**WHAT IS EXPECTED:** Go through the entries below and copy every line that holds the word "will".

**LISTED ENTRIES:**
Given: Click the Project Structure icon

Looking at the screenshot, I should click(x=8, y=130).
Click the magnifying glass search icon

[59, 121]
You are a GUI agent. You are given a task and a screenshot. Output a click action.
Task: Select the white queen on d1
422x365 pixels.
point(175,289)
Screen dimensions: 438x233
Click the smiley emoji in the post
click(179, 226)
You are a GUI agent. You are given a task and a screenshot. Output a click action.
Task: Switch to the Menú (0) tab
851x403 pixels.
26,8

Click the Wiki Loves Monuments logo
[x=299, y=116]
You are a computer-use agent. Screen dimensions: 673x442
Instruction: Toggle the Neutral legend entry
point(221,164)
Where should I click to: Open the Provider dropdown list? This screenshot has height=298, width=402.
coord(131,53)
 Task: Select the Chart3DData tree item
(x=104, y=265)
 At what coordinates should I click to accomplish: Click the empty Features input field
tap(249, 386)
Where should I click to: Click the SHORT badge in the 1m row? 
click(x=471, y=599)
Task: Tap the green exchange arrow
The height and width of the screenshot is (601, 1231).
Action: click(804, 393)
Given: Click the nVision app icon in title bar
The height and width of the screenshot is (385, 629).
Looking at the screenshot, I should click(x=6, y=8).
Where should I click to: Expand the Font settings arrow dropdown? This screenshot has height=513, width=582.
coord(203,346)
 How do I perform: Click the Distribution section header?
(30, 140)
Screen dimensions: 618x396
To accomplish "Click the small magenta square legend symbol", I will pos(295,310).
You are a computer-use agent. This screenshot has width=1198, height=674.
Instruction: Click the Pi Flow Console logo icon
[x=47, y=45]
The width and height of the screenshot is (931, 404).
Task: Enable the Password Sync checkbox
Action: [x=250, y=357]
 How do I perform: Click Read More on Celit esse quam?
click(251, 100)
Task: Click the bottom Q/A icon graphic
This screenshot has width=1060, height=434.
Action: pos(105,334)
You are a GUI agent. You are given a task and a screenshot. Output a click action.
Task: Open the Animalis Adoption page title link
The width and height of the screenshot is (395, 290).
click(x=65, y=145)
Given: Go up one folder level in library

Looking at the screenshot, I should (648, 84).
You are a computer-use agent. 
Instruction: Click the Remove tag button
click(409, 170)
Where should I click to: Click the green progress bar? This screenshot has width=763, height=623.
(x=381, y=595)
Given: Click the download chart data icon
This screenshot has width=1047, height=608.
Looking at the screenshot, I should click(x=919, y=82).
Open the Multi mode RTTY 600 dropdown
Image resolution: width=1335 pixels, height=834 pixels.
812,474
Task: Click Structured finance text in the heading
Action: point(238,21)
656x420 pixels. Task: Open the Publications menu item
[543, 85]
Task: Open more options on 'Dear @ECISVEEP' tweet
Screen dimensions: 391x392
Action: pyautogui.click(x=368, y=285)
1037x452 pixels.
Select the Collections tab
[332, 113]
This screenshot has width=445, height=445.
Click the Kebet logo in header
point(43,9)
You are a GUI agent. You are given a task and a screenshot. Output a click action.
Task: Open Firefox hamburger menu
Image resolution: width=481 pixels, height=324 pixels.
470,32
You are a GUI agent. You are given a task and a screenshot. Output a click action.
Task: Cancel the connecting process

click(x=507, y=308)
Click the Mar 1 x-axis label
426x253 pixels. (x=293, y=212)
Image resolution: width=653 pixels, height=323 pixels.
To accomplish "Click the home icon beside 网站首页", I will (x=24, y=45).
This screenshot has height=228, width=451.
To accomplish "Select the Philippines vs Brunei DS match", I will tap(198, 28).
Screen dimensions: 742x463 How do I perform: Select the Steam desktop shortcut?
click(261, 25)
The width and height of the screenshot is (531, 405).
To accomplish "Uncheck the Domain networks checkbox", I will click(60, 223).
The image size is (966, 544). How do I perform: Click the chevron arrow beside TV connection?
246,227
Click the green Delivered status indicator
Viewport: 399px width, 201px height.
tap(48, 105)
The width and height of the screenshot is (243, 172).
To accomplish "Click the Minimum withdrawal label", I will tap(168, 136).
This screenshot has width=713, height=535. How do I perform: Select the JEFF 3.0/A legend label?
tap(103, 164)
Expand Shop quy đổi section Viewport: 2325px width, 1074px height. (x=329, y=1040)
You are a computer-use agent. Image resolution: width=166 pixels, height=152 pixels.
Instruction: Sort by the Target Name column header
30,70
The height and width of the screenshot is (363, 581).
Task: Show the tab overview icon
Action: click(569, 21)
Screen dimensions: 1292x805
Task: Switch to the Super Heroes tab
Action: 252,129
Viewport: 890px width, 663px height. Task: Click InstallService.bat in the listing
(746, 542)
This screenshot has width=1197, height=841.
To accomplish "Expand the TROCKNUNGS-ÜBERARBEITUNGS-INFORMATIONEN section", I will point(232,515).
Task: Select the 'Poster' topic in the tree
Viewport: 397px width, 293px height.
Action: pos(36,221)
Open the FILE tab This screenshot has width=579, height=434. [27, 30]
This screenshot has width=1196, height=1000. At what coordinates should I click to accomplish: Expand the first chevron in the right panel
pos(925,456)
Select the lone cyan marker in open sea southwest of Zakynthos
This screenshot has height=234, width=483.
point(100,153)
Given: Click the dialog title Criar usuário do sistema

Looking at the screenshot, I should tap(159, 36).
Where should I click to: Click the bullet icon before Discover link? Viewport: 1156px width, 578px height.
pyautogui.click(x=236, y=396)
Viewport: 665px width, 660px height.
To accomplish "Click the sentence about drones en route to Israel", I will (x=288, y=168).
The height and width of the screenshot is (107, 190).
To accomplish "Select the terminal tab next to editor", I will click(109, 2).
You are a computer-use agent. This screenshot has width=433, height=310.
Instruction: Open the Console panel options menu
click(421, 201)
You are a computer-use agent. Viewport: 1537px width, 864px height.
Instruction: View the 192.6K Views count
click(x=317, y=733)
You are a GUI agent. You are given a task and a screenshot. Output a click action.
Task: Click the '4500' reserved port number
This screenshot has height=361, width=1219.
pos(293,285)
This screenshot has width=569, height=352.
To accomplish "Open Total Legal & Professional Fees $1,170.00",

**COMPLETED EXERCISE:**
To accomplish "Click the small magenta square legend symbol", I will pos(295,310).
To accomplish "Click the home icon beside 网站首页", I will (x=24, y=45).
To accomplish "Select the Philippines vs Brunei DS match", I will tap(198, 28).
To accomplish "Uncheck the Domain networks checkbox", I will click(60, 223).
To accomplish "Click the Minimum withdrawal label", I will tap(168, 136).
To accomplish "Expand the TROCKNUNGS-ÜBERARBEITUNGS-INFORMATIONEN section", I will point(232,515).
To accomplish "Click the sentence about drones en route to Israel", I will (x=288, y=168).
To accomplish "Select the terminal tab next to editor", I will click(109, 2).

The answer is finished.